What needs to be done >>
Copy the data in the stretch from "Screen dimensions: 1477x580" through "pos(390,360)", switching "country" to "region" and keeping everything else the same. Leave the pictures out.

Dataset excerpts >>
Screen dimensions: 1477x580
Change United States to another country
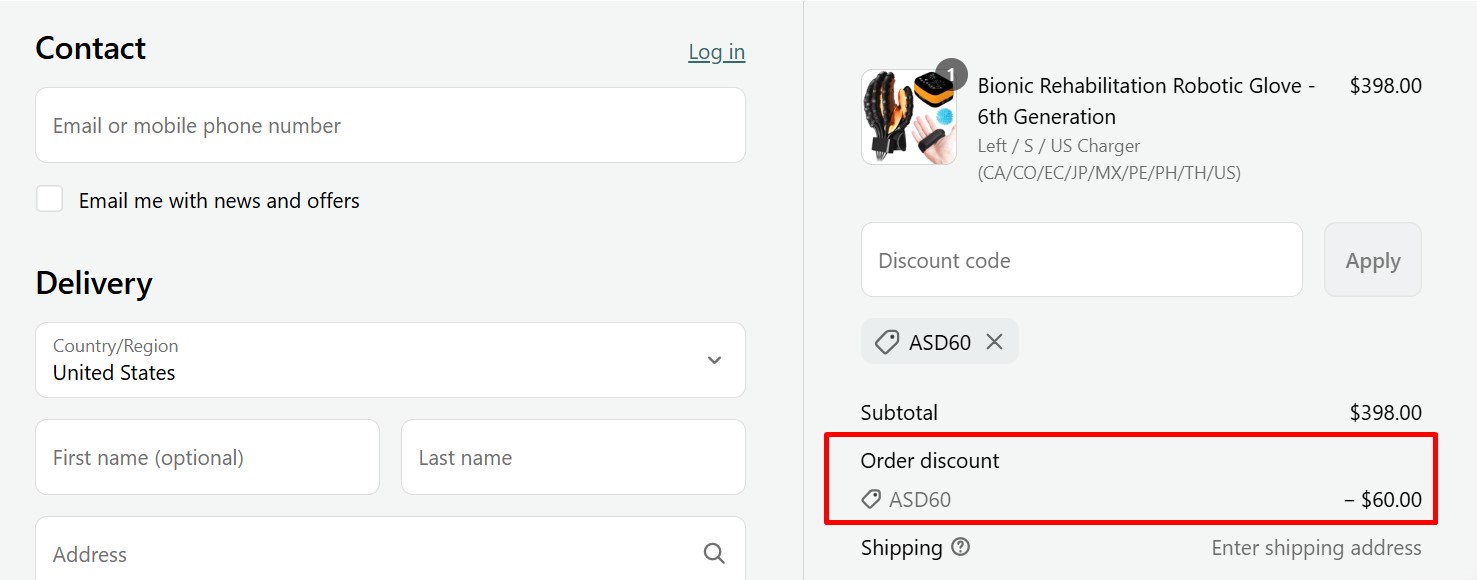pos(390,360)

* * *

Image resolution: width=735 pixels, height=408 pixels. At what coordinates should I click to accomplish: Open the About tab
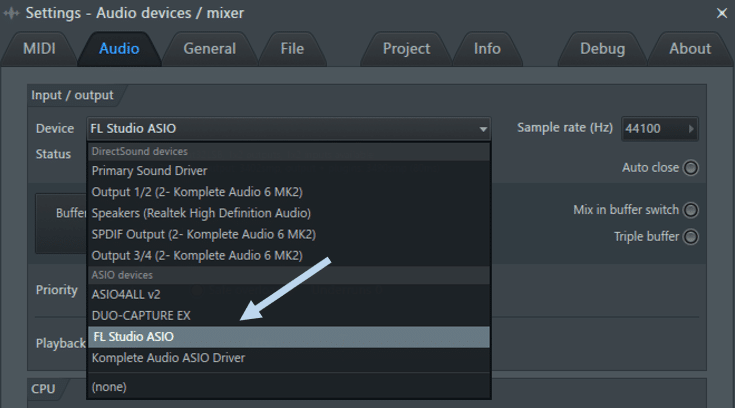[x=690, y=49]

==

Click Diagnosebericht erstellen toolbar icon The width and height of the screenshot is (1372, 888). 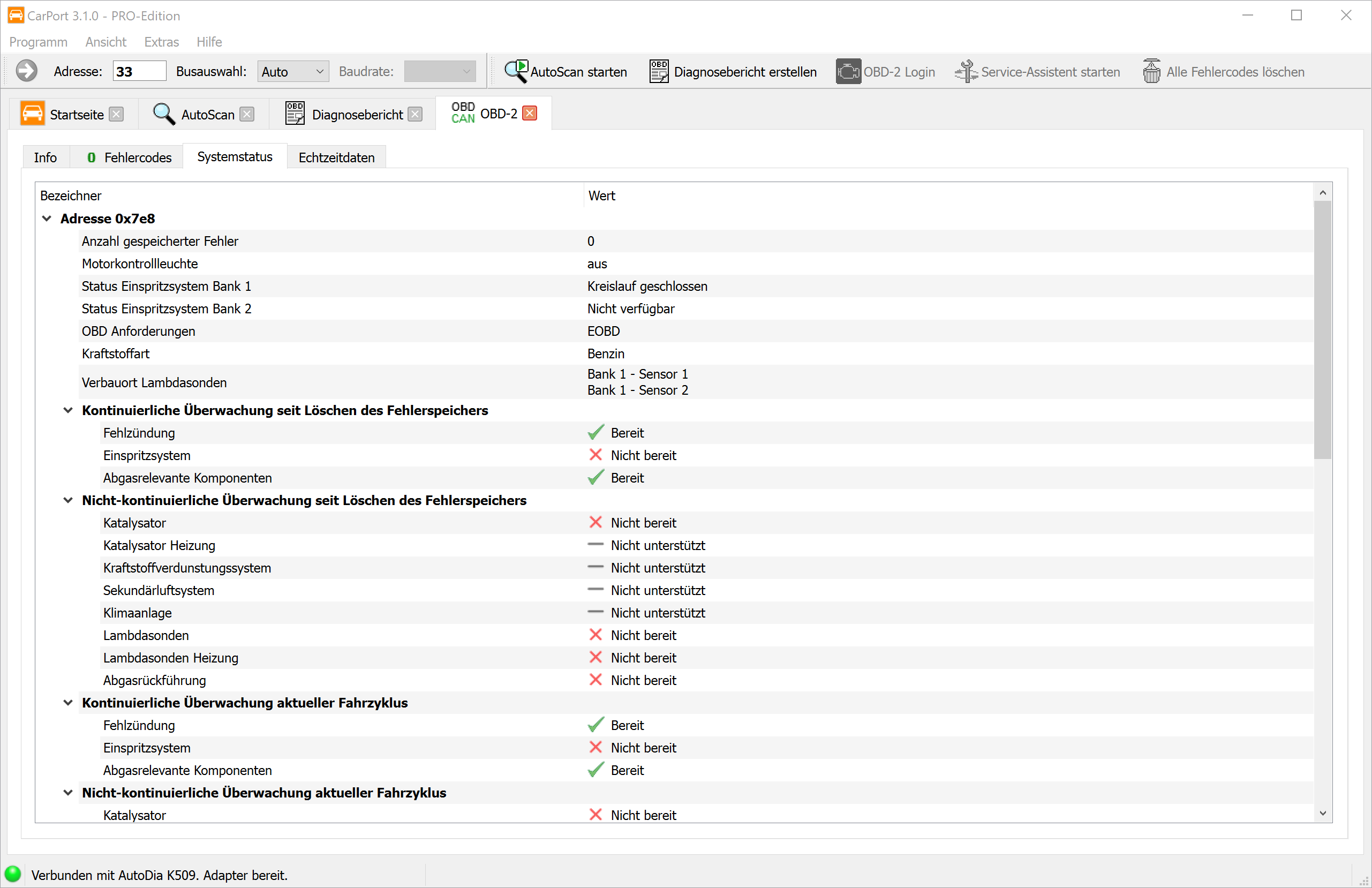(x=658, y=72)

The result >>
Screen dimensions: 1477x580
Change United States to another region
pos(390,360)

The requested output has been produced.